Northern Oil and Gas buys Williston basin assets in its largest acquisition to date
MINNEAPOLIS -- Northern Oil and Gas, Inc., has announced that it has entered into a definitive agreement with W Energy Partners for the largest acquisition in Northern’s history. At closing, the acquisition will represent approximately 6,750 boed of production and 10,600 net acres in the core of the Williston basin.
Total consideration at closing will consist of $100 million in cash (subject to customary adjustments) and 56.37 million shares of Northern common stock, which will be subject to an equity lock-up feature. In addition, Northern is pre-announcing preliminary second-quarter 2018 average production of over 21,000 boed, which is substantially above consensus expectations.
Highlights:
• The W Energy assets are expected to produce approximately 6,750 boed at closing, will add 10,600 net acres in the core of the Williston basin, and will be meaningfully accretive on a cash flow and earnings basis
• The W Energy acquisition, combined with the recently announced Pivotal acquisition, upon closing, will allow Northern to generate significant free cash flow and substantially reduce leverage
• Northern’s preliminary estimate of production in the second quarter of 2018 exceeded expectations, increasing 52% year-over-year and nearly 17% sequentially to average approximately 21,045 boed in the second quarter
• Northern expects to exit 2018 generating substantial free cash flow and expects to have approximately $100 million of cash on hand at year end
Acquisition
Northern has entered into a definitive purchase agreement with an affiliate of W Energy Partners, a portfolio company of Crestview Partners.
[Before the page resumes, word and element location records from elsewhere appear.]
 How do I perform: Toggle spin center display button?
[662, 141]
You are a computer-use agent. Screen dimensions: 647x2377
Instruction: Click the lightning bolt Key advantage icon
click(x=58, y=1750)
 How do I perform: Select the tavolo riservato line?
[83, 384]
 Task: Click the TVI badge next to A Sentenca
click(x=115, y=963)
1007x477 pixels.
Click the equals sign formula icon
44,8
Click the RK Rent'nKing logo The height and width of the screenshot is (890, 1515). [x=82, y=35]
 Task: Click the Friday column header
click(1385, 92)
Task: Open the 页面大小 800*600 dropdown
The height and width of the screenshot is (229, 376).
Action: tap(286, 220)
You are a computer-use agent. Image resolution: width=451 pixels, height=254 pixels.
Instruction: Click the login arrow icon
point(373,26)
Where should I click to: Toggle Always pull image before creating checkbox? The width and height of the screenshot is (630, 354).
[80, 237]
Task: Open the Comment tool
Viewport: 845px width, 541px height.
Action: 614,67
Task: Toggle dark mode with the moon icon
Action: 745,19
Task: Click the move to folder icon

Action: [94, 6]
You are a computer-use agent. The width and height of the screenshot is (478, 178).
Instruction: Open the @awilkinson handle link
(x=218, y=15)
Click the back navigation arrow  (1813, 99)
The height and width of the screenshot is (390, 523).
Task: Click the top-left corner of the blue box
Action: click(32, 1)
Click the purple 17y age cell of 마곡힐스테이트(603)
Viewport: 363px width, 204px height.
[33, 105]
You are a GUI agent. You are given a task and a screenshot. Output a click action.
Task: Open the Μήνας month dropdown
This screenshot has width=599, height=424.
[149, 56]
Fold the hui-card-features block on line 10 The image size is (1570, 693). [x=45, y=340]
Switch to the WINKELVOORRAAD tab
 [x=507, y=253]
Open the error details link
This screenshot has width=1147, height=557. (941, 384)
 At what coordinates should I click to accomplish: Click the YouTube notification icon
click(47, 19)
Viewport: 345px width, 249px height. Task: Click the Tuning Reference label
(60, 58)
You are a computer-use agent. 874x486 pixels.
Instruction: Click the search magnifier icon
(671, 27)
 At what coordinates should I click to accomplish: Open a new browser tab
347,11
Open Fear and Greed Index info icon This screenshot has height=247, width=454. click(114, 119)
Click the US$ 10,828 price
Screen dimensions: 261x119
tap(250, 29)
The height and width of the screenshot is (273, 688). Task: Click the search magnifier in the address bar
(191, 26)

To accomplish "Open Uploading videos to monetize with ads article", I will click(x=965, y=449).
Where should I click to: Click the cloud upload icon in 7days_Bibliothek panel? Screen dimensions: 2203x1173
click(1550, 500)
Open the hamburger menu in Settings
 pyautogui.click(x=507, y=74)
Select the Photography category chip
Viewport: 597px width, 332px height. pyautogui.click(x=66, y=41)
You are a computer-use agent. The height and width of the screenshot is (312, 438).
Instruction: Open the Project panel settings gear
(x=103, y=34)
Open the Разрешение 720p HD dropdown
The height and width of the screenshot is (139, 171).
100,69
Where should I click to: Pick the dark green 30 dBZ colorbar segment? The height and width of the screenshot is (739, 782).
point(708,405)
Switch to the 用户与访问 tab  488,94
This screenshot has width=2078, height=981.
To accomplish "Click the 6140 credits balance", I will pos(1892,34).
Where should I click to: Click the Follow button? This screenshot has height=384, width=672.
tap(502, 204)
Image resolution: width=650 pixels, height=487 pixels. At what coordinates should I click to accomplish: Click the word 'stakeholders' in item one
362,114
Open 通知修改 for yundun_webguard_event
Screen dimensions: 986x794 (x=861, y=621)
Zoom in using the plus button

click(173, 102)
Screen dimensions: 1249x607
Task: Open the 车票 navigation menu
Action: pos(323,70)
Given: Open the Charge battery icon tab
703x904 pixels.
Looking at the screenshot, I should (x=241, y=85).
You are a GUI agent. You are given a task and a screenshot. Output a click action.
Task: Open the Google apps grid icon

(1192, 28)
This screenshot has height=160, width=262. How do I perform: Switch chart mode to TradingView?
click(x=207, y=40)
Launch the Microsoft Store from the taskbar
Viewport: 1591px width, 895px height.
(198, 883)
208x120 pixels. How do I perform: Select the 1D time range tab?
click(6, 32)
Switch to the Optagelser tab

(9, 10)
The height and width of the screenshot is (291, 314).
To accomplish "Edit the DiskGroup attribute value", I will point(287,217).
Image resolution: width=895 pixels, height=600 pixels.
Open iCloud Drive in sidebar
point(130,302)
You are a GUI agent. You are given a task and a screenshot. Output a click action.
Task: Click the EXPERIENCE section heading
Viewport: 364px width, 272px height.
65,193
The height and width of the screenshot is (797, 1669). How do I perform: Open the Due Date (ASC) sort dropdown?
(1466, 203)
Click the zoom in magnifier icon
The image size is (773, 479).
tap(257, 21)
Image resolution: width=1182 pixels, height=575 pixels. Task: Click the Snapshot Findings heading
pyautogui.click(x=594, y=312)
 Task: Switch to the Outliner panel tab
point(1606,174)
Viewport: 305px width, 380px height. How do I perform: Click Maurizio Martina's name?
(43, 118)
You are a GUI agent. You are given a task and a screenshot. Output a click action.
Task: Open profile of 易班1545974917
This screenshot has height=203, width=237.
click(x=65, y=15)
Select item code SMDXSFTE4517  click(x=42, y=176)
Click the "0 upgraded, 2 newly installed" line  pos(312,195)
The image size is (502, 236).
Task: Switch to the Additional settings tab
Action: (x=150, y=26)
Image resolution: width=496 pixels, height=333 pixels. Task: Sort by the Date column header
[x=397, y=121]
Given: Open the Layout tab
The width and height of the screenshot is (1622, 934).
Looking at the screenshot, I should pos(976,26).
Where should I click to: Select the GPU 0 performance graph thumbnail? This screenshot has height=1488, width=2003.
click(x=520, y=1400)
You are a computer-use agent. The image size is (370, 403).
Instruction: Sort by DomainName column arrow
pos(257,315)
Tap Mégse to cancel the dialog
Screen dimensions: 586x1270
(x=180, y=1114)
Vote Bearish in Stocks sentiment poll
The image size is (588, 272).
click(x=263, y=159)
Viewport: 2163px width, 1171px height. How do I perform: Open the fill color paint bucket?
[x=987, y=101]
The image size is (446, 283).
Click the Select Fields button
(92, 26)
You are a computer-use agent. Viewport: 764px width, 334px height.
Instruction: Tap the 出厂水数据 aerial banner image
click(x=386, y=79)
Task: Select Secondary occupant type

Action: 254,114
The assets to be acquired comprise 10,600 acres and, at closing, an estimated 6,750 bpd of production.
The acquisition is expected to generate approximately $95 million in cash flow in 2019, with an estimated 2019 base capital plan of approximately $42 million, representing a 17% free cash flow yield based upon purchase price. Total consideration at closing will consist of $100 million in cash (subject to customary adjustments) and 56.37 million shares of Northern common stock. The shares will be subject to a limited lock-up over a 13-month post-closing period, which includes a mechanism for additional consideration if Northern’s stock trades below certain price targets.
The acquisition is expected to close in approximately 60 days, with an effective date of July 1, 2018.